Wandern im Wald erfolgt auf eigene Gefahr

Wandeweg Wald Natur

Der Bundesgerichtshof (BGH) hat mit Beschluss vom 21.09.2023 (VI ZR 357/21) eine Nichtzulassungsbeschwerde hinsichtlich des sogenannten „Harzer-Hexen-Stieg-Urteils“ des Oberlandesgerichts Naumburg zurückgewiesen. Das Wandern im Wald erfolgt im Harz auf eigene Gefahr, urteilte der BGH. Damit ist das Urteil jetzt rechtskräftig. Einem Kläger, der beim Wandern auf dem touristisch beworbenen „Harzer-Hexen-Stieg“ im Jahr 2018 von einem umstürzenden Baum schwer verletzt und seitdem querschnittsgelähmt ist, steht kein Schadensersatz zu. Der Mann forderte unter anderem von der Stadt Thale mindestens 200.000 Euro Schmerzensgeld.

Der Unfall ereignete sich auf einem Waldgrundstück der Stadt Thale. Der Verletzte war der Auffassung, dass die Stadt ihre Verkehrssicherungspflichten verletzt habe. Der Baum sei deutlich erkennbar abgestorben gewesen und wäre bei der Durchführung einer Baumschau sofort als Gefährdungsbaum ersichtlich gewesen und gefällt worden, sodass es nicht zu dem Unfall gekommen wäre.

Das OLG Naumburg hatte im Dezember 2020 bereits ein entsprechendes Urteil des Landgerichts Magdeburg bestätigt und die Berufung des Klägers zurückgewiesen. Dem Kläger stehe kein Schadensersatz zu, weil sich mit dem Umsturz des Baumes eine „waldtypische“ Gefahr verwirklicht habe, für die die beklagte Stadt auch auf Wanderwegen nicht haftet (2 U 66/20). Hinsichtlich der daraufhin eingereichten Nichtzulassungsbeschwerde hat der Bundesgerichtshof am 21. September entschieden, eine Revision nicht zuzulassen.

Der Mann hatte zunächst vor dem Landgericht Magdeburg geklagt und von der Stadt Thale Schmerzensgeld verlangt.
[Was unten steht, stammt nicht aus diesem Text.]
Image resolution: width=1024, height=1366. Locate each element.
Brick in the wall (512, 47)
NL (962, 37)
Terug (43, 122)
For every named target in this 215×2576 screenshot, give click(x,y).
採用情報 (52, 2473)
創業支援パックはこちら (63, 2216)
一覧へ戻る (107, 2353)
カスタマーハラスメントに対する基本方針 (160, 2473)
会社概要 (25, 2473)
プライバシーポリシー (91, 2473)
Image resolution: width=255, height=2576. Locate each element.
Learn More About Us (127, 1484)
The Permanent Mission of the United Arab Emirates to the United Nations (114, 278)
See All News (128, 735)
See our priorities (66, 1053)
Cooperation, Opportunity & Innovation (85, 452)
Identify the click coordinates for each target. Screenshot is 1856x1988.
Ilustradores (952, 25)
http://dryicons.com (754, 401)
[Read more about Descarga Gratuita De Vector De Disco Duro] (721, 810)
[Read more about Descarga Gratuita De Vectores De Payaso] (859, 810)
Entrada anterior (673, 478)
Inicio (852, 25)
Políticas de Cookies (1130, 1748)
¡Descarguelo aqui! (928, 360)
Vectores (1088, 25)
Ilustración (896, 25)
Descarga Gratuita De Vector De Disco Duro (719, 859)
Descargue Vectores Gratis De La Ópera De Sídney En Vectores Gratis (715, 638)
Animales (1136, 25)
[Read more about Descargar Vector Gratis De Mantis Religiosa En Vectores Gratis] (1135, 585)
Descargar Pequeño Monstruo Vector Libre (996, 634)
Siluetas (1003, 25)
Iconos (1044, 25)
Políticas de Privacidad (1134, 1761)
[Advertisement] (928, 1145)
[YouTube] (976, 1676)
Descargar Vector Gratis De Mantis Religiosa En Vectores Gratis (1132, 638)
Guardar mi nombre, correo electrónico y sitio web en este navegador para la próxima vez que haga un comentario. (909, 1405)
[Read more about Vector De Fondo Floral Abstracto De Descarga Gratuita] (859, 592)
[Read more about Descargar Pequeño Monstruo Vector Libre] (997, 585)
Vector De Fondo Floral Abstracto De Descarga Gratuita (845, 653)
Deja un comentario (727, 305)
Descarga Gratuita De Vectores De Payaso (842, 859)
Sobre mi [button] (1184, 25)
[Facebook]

Das Landgericht Magdeburg urteilte im März 2020 in einem Zivilverfahren, dass Wanderer im Wald bestimmte Risiken hinnehmen müssen. Es wies die Klage aufgrund der geltenden Gesetzeslage (§4 und §22 Landeswaldgesetz Sachsen-Anhalt) und der Rechtsprechung des Bundesgerichtshofs (Urteil vom 2. Oktober 2012 – VI ZR 311/11) ab.

In einer Mitteilung des Landgerichts Magdeburg heißt es: „Der Waldbesucher, der auf eigene Gefahr Waldwege betritt, kann grundsätzlich nicht erwarten, dass der Waldbesitzer Sicherungsmaßnahmen gegen waldtypische Gefahren ergreift. Mit waldtypischen Gefahren muss der Waldbesucher auf Waldwegen rechnen. Er ist primär selbst für seine Sicherheit verantwortlich. Risiken, die ein freies Bewegen in der Natur mit sich bringt, gehört grundsätzlich zum entschädigungslos hinzunehmenden allgemeinen Lebensrisiko. Dementsprechend können und müssen auf Wanderwegen nicht sämtliche Gefahren ausgeschlossen werden. Würde man eine völlige Gefahrlosigkeit der Wanderwege fordern, müsste man auf reizvolle Routen im Bergland ebenso wie auf einsame Waldpfade im Flachland aus Haftungsgründen verzichten. Auch nach der gesetzlichen Risikoverteilung aus § 22 LWaldG LSA haftet selbst auf stark frequentierten und touristisch beworbenen Waldwegen der Waldbesitzer nicht für waldtypische Gefahren.“ (10 O 701/19).

Auch nach dem Landeswaldgesetz Sachsen-Anhalt haftet demnach selbst auf stark genutzten und touristisch beworbenen Waldwegen der Waldbesitzer nicht für waldtypische Gefahren. (Verwendete Quellen: Holz-Zentralblatt, Nachrichtenagentur afp)

Anmerkung:

Das Urteil ist zu begrüßen. Es hat für alle touristisch beworbenen Wanderwege eine hohe Bedeutung, da es zeigt, dass diese Wanderwege juristisch wie andere Wanderwege behandelt werden. Das Urteil schafft Rechtssicherheit dahingehend, dass für touristisch beworbene Wanderwege keine besonderen Auflagen gelten und für die Waldbesitzer und Eigentümer keine erhöhten Pflichten erwachsen.